A modest reduction in body-weight can result in improvement in insulin sensitivity, changes in body and liver fat depots and improvements in LFT [19, 20]. Our trial resulted in a modest 4% weight-loss in the intervention arm, along with marked improvement in whole-body adiposity and liver enzymes. A trend of improvement was also seen in WC, liver-fat content and severity of hepatic steatosis. Though a modest improvement in HOMA-IR is seen in our trial, a considerable improvement in the liver enzymes within the intervention arm reveals a positive trend. ALT may be the best indicator of hepatic injury due to NAFLD [21]. After 6 months of weight-loss intervention, ALT levels in our study improved significantly in the intervention arm, suggesting that weight loss improves ALT. In the LOOK AHEAD fatty liver ancillary study, diabetic participants lost 8% body-weight along with significant improvement in hepatic steatosis, in twelve months through a combination of moderate-caloric restriction and increased physical-activity. This trial included a more intensive intervention including thirty contact points (24 in first 6 months;6 sessions in subsequent 6 months) [10]. CAP and LSM are accurate non-invasive methods for assessing liver steatosis and fibrosis respectively [22]. Our trial shows significant improvement in the CAP within both control and intervention group, but no significant improvement in LSM within or between groups.

In clinical settings, with less intensive weight-loss interventions, the effect of the intervention is clearly lower [23]. Our findings are in sync with many international studies which report improvement in liver enzymes, metabolic parameters and steatosis after 6–12 months long intensive weight-loss interventions [20, 24]. Despite evidence, the use of intensive weight-loss interventions in clinical settings is lacking, especially in India and patients with NAFLD are given only a quick weight-loss advice by the clinicians. Often these patients discontinue treatment due to unsuccessful weight loss attempts [25].

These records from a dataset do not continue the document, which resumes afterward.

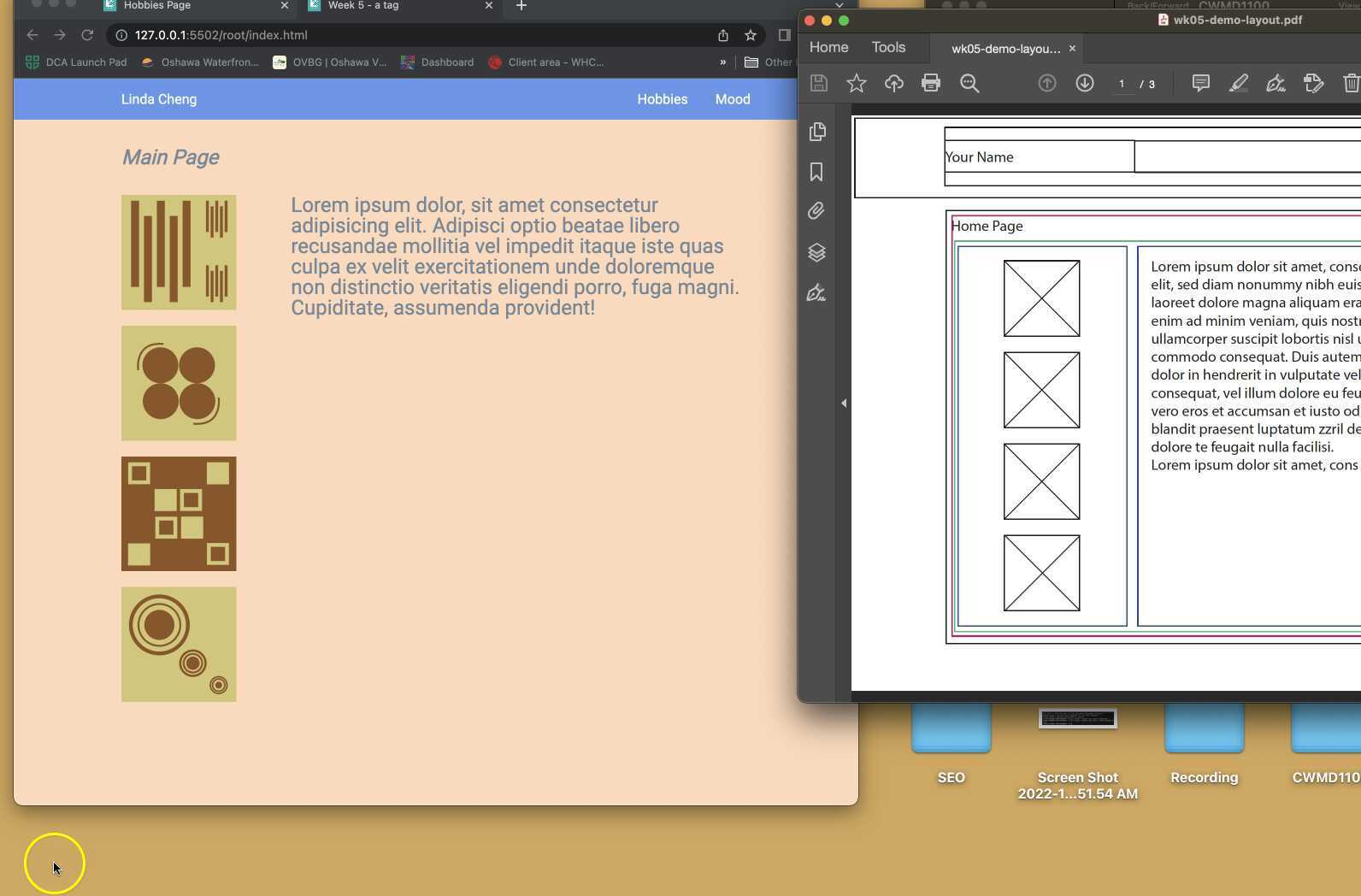The height and width of the screenshot is (896, 1361).
Task: Toggle the layers panel in sidebar
Action: click(x=816, y=252)
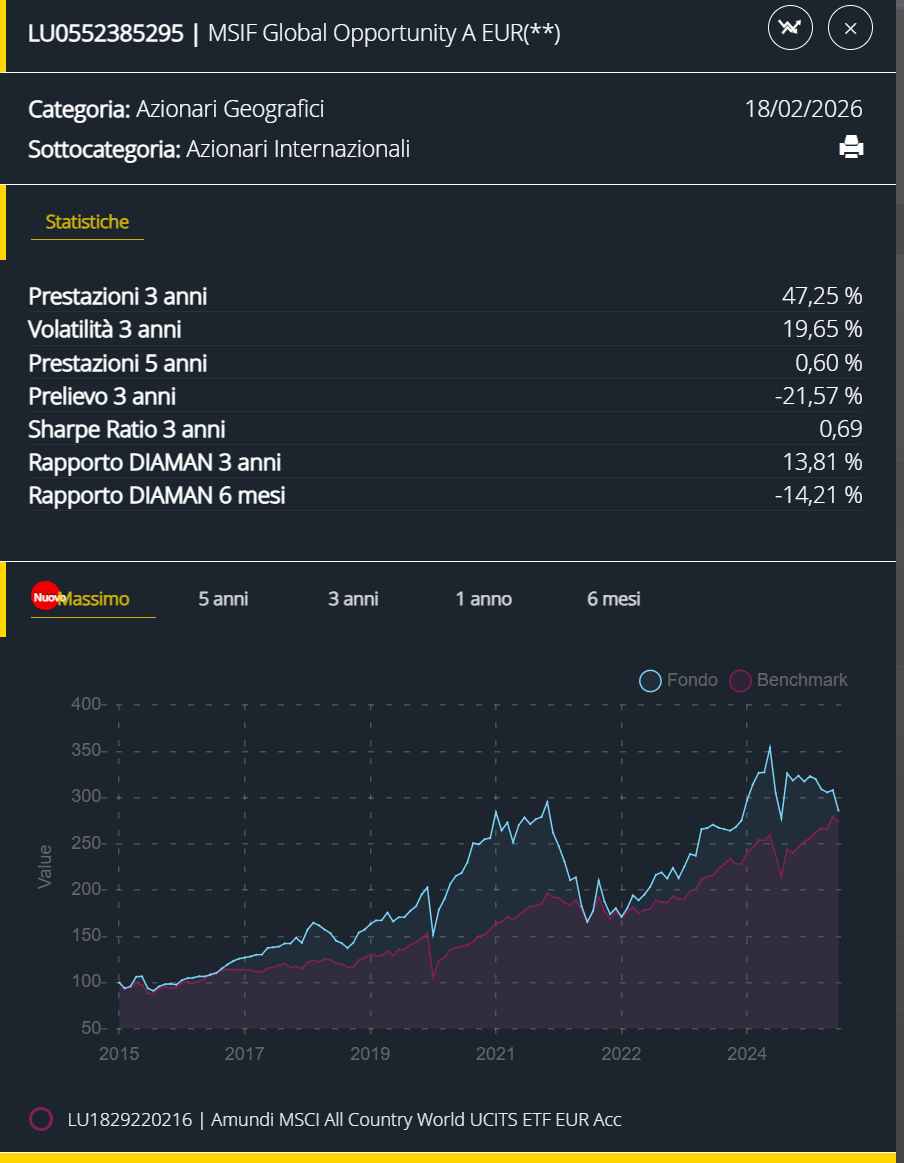Click the 2021 marker on chart axis
The image size is (904, 1163).
click(x=495, y=1054)

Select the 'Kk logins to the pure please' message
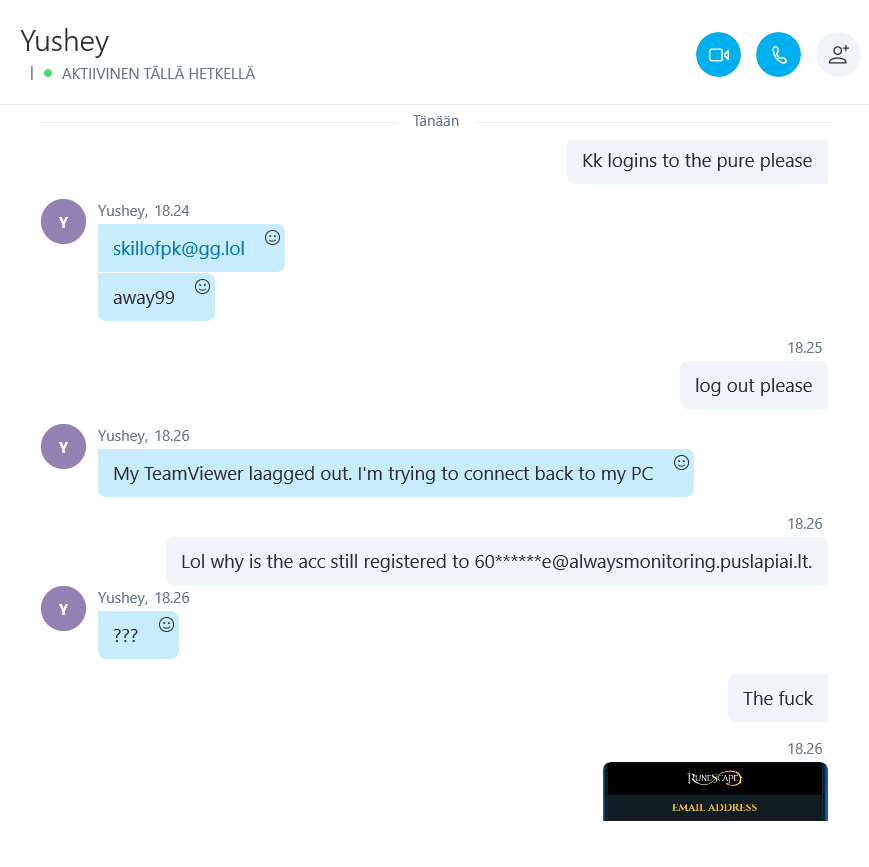click(x=697, y=161)
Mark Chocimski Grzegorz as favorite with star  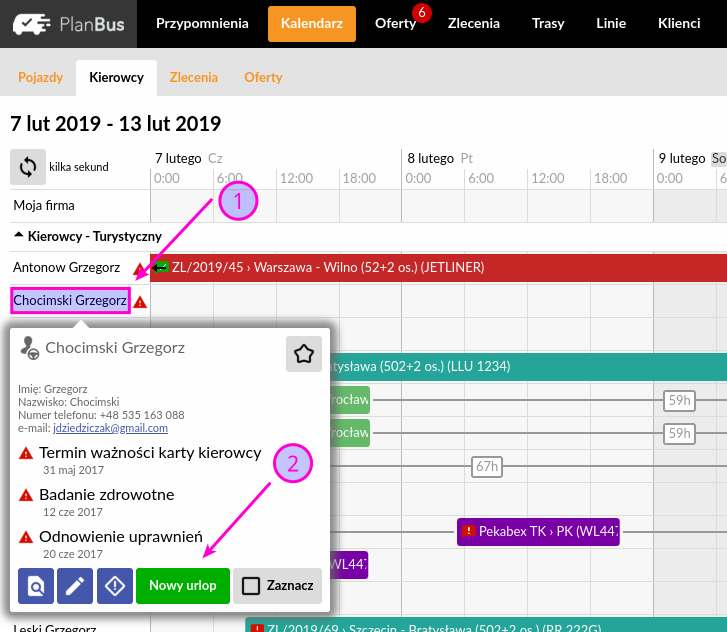304,354
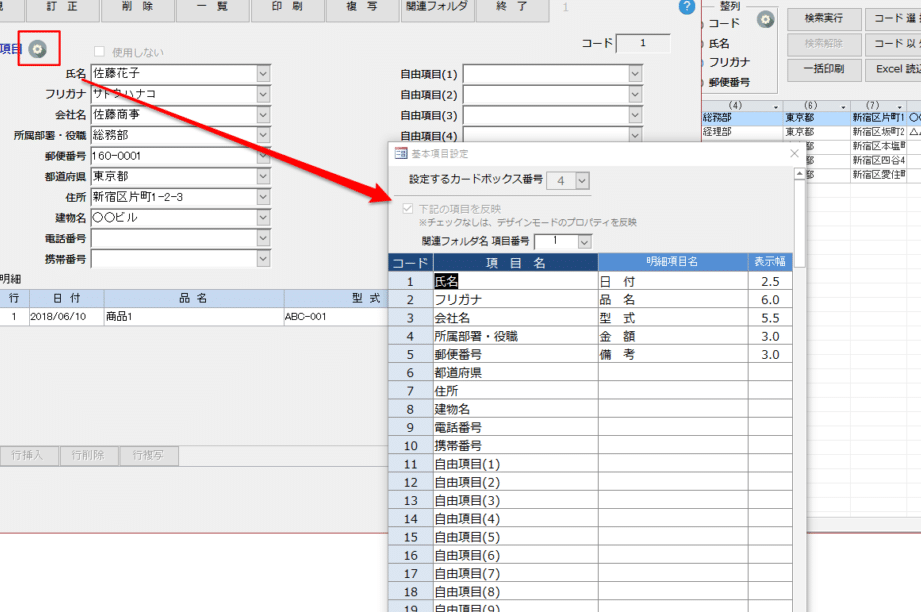The height and width of the screenshot is (612, 921).
Task: Click the gear icon next to 項目
Action: (x=38, y=49)
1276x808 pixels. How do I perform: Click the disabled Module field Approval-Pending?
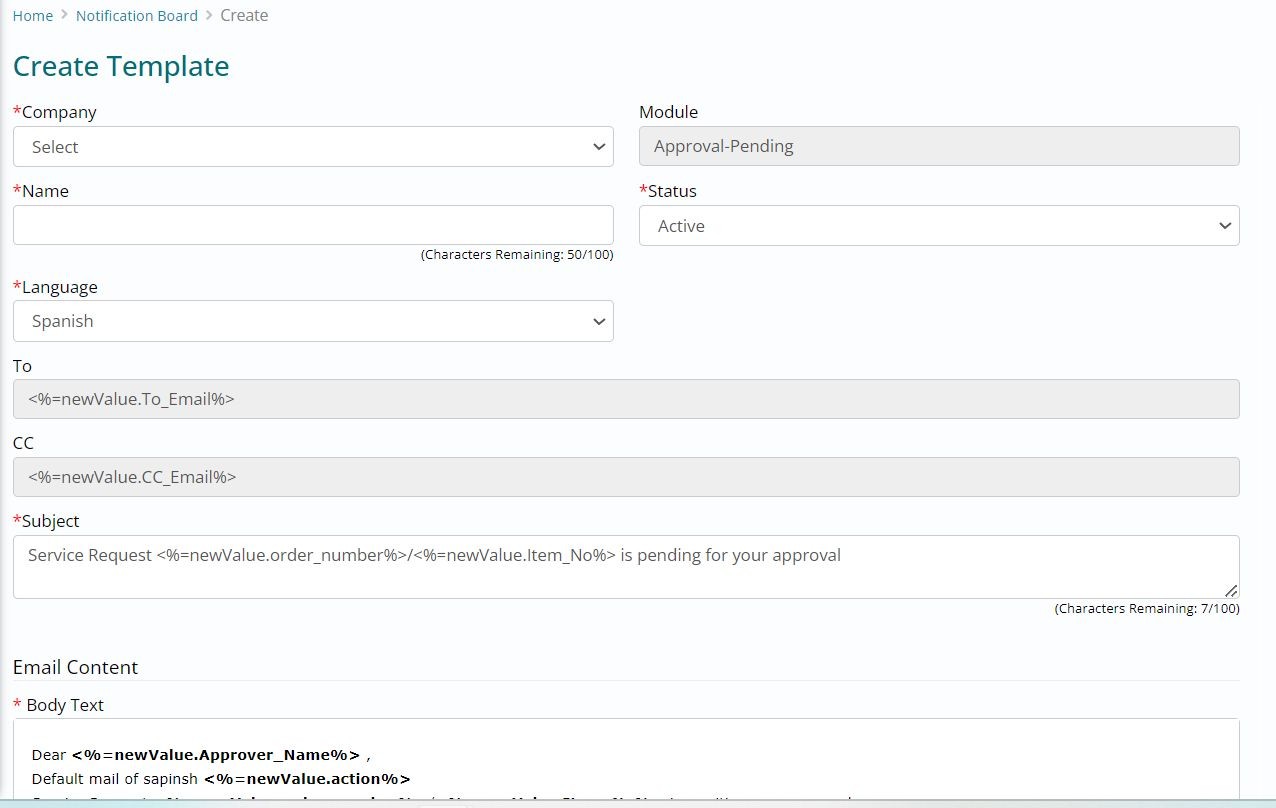tap(939, 146)
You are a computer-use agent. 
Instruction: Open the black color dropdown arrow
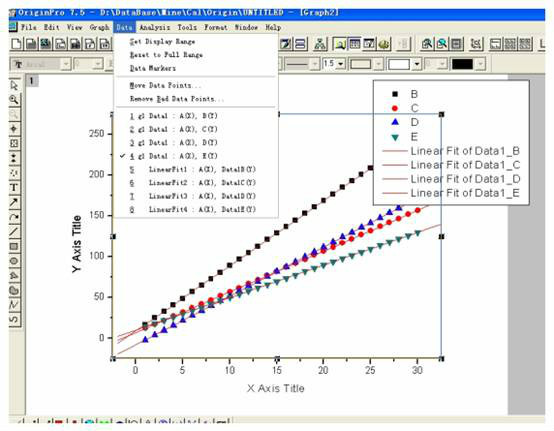[481, 64]
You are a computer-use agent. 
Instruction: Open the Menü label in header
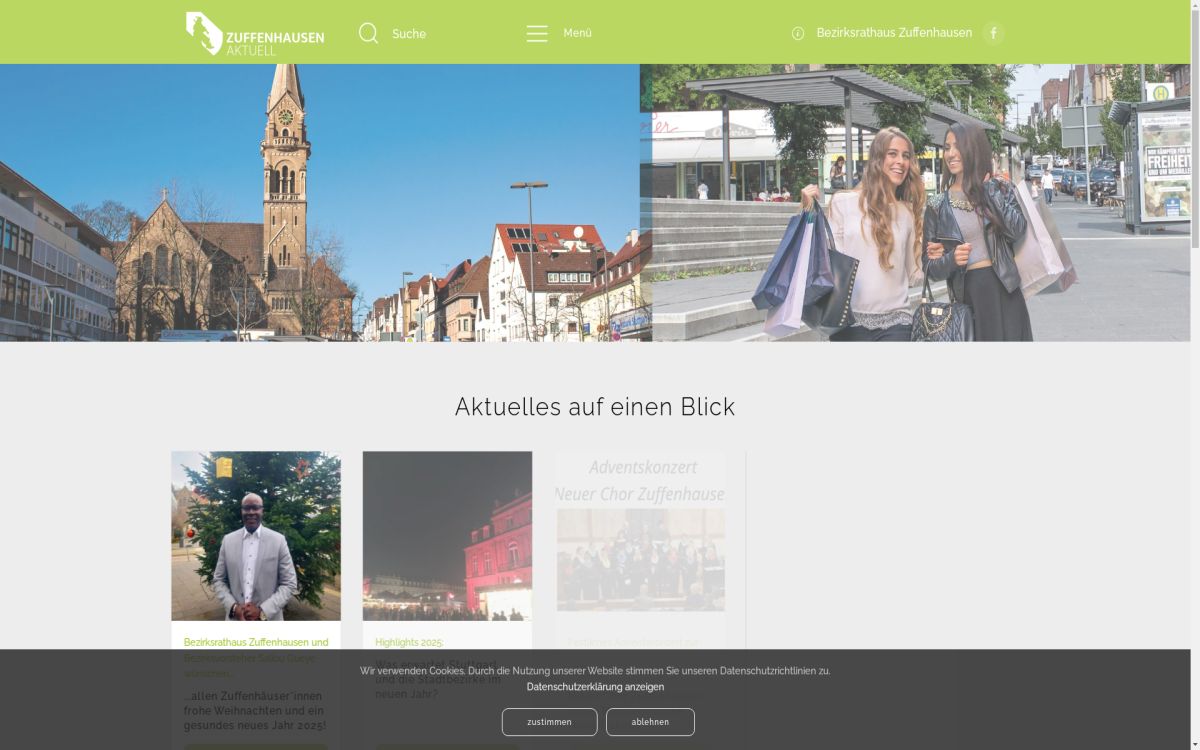[577, 33]
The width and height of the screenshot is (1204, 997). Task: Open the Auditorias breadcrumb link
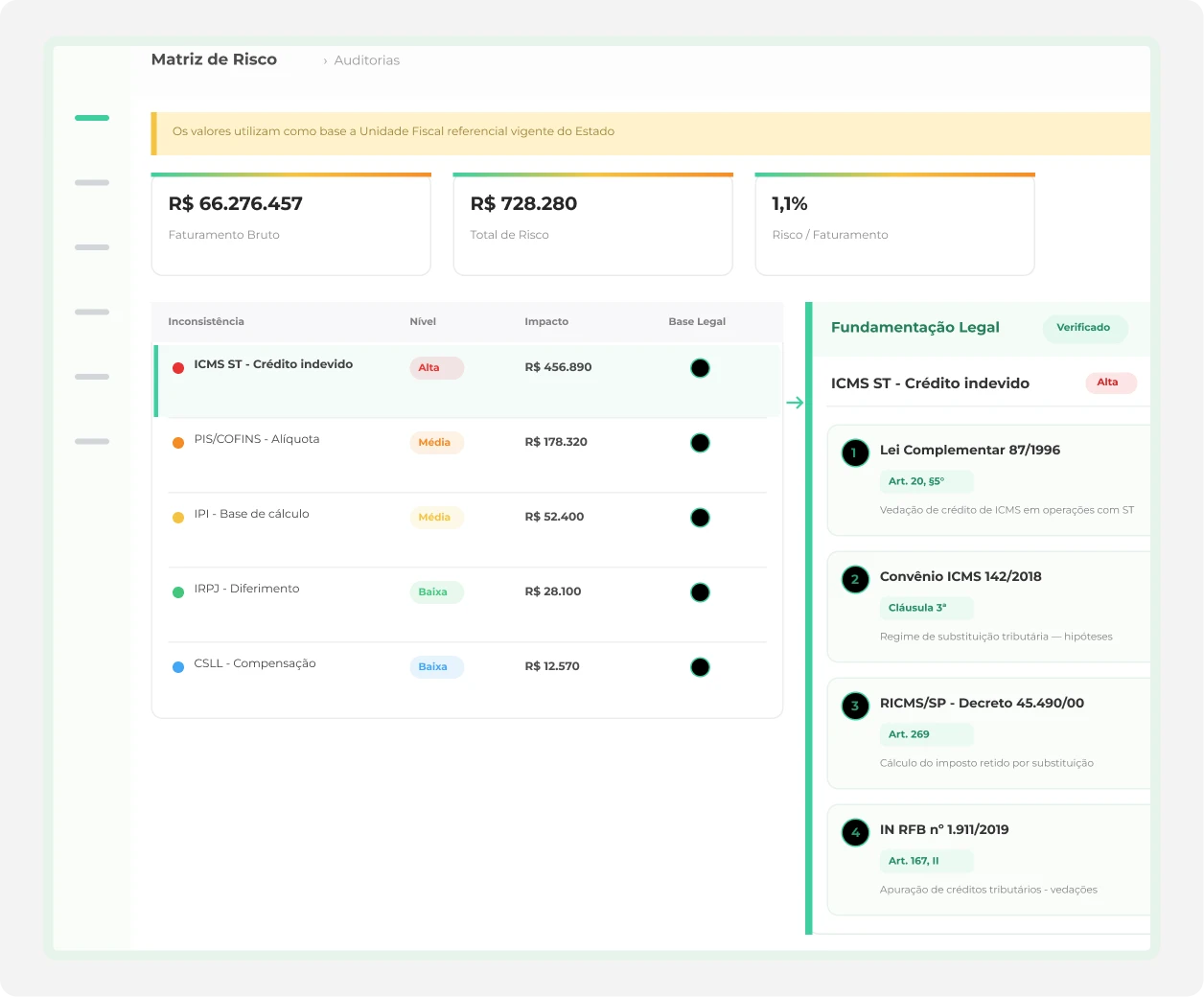point(366,60)
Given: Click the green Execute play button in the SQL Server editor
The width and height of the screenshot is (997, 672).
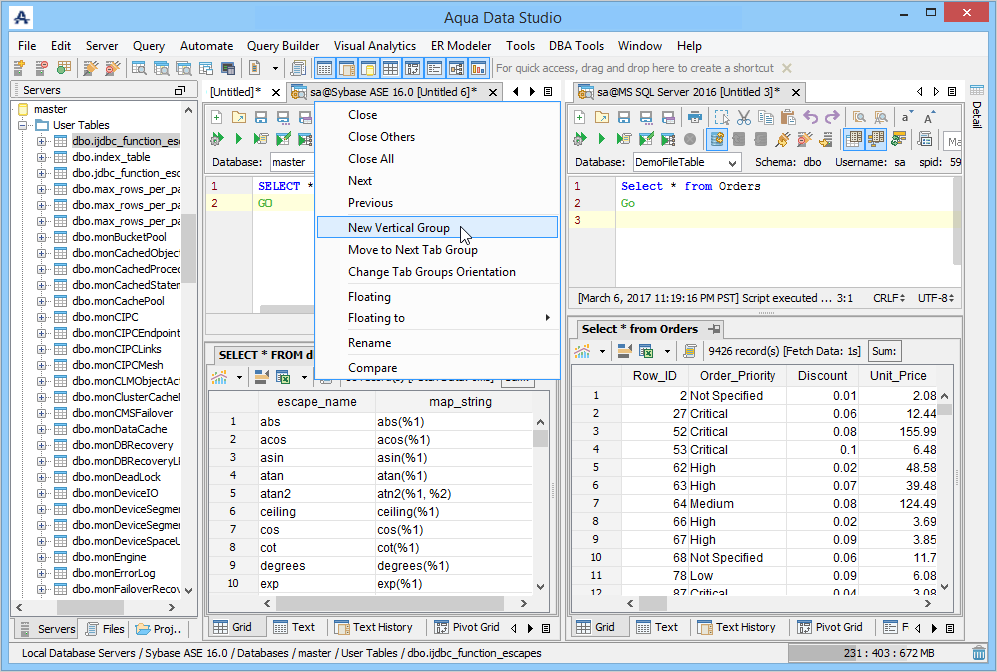Looking at the screenshot, I should pos(601,139).
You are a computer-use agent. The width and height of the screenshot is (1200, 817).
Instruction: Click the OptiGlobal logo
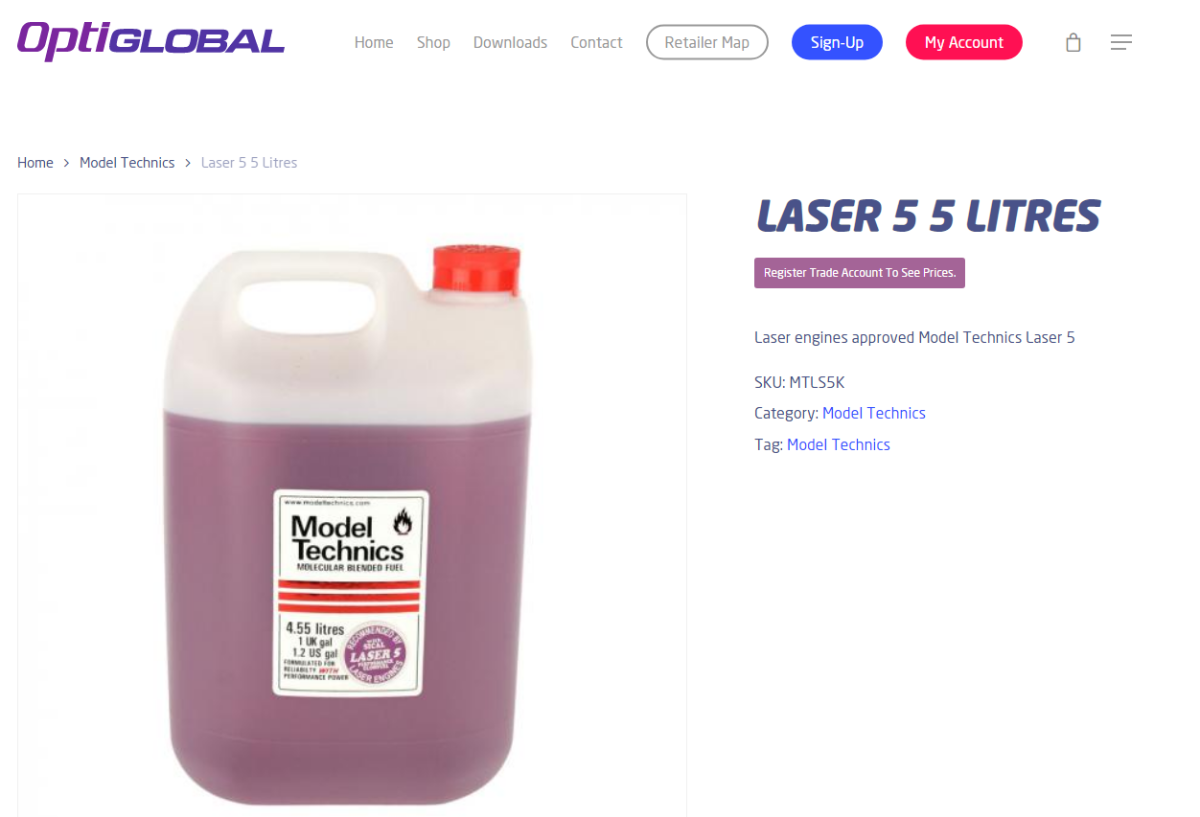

The high-dropout and poor-compliance to lifestyle change in our study may be attributed to multiple barriers specific to India, such as complex family dynamics, over-engagement of women in household work, feasting and fasting, social and environmental barriers, published earlier by the authors [11]. It is difficult to convince patients with NAFLD to change their lifestyle [26]. Moreover, our study was carried out at a tertiary-care center with limited resources and many outstation patients, which could have been an additional barrier. To better understand the efficacy of weight-loss interventions in NAFLD, future studies need to be performed in settings with more easily available resources that facilitate frequent intensive weight-loss counseling sessions and follow-ups with patients. Also, use of validated questionnaires to assess the motivation to change [8], use of technology (apps, pedometers, online sessions) [27], use of low calorie diets in NAFLD [28] are promising options that can be tested in future trials to reduce drop outs and increase adherence to the interventions

A robust methodology using objective outcomes is the strength of this trial. However, while interpreting our findings, several limitations, such as the use of USG to diagnose fatty liver, high drop out of patients, unexpected lockdown during Covid-19 pandemic and resource-constrained settings of work need to be considered. Further trials with larger sample size and more frequent contact points are warranted to confirm these findings.

Conclusion

The six-month long intensive weight-loss intervention was not effective in improving the treatment outcomes among NAFLD patients. However, given the potential of our intervention shown in this study, we recommend future trials to design more intensive interventions with frequent contact points, rigorous follow up and regular assessment of adherence to the weight loss intervention.